There is not consensus about the interval between vaccine administration and the development of HSP, but in a short report published in 2015 that describes some cases of HSP associated with meningococcal B vaccine, it was observed a clustering of cases occurred within the first 18 weeks after vaccination [14]. Researchers discussed two possible intervals: onset within a few days of vaccination (which are more consistent with hypersensitivity reactions) or within weeks or months (which are more consistent with delayed immune reactions). In conclusion, latency periods can range from days to years for post vaccination autoimmunity [9]. In our case, HSP has reported 8 weeks after the administration of DTaP-IPV vaccine and we can consider this time interval consistent with an immune reaction. Furthermore, 5 years earlier, our patient had already presented an autoimmune hemolytic anemia episode after the administration of 3rd dose of hexavalent vaccination. Autoimmune hemolytic anemia is a disease characterized by the destruction of red blood cells (hemolysis) by autoantibodies directed against the antigens (proteins) present on their surface. Also in this case, the relation with the vaccine has been postulated, but never ascertained [17].

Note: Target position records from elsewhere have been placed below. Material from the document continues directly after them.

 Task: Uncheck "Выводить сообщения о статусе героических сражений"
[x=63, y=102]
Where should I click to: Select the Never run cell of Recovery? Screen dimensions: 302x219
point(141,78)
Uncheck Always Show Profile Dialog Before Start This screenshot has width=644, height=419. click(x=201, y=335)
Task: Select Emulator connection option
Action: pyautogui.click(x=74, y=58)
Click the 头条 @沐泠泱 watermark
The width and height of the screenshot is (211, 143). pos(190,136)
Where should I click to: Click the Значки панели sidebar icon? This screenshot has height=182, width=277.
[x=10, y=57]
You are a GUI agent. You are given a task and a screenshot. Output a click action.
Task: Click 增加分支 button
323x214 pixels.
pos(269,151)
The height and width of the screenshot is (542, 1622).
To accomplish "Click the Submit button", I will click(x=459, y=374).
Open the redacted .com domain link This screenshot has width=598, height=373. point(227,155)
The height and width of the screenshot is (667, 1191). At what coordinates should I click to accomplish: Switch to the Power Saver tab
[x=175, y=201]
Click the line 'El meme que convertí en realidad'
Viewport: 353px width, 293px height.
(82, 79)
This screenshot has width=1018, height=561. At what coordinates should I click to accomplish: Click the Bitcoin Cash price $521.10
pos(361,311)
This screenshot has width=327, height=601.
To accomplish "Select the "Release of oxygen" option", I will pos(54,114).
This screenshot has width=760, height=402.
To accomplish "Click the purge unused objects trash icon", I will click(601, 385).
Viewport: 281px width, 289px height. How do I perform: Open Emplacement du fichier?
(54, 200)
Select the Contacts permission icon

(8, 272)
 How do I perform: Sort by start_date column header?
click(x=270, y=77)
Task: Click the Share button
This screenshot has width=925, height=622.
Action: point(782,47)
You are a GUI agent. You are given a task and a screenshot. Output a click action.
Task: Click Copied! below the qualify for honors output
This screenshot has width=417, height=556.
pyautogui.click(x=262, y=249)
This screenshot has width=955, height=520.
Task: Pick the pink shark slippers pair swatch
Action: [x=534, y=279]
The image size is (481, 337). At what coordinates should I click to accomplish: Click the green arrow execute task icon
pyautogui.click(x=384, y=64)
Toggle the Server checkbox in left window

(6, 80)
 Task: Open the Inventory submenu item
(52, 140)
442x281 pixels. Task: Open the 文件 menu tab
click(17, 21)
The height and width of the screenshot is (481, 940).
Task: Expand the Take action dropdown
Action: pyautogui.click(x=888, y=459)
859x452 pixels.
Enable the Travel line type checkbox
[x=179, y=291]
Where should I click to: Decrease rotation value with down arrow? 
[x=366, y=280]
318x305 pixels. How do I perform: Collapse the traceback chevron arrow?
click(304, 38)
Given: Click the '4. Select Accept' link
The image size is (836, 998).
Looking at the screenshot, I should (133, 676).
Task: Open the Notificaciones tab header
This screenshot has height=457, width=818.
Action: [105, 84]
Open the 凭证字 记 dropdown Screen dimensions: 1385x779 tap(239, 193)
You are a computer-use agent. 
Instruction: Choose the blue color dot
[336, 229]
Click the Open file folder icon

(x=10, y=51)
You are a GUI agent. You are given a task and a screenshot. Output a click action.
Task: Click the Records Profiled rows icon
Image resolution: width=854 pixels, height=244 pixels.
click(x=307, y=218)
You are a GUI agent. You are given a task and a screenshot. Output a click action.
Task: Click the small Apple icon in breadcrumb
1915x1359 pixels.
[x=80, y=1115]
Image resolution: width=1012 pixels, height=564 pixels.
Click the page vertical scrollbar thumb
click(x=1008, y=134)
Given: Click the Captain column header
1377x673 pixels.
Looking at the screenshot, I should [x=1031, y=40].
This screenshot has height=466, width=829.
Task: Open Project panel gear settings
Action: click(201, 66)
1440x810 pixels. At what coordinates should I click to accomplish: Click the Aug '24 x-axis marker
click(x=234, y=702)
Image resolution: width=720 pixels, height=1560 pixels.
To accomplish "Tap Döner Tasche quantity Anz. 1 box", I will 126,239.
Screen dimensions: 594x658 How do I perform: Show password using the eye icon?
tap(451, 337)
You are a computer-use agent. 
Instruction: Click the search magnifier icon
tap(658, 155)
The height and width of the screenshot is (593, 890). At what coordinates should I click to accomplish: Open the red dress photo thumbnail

DTaP-IPV and hexavalent are very similar vaccine, then we can consider this episode as a positive re-challenge which has an important role in evaluation of consistent causal association to immunization according to the last updated algorithm of World Health Organization (WHO) causality assessment [18]. Although the relationship between the vaccination and the development of HSP may be coincidental, past reports of temporally associated vaccinations and vasculitis without other identifiable etiologies or historical factors set a precedent for association.

Our report describes one of the five cases of HSP after administration of DTaP-IPV vaccine and five cases are not sufficient to postulate an association between vaccination and the disease; for the future, in case of other similar reports, Drug safety authorities have to evaluate the implementation of a specific surveillance program.

Acknowledgements

Not applicable.

Conflict of Interest

The authors declare that they have no conflict of interest.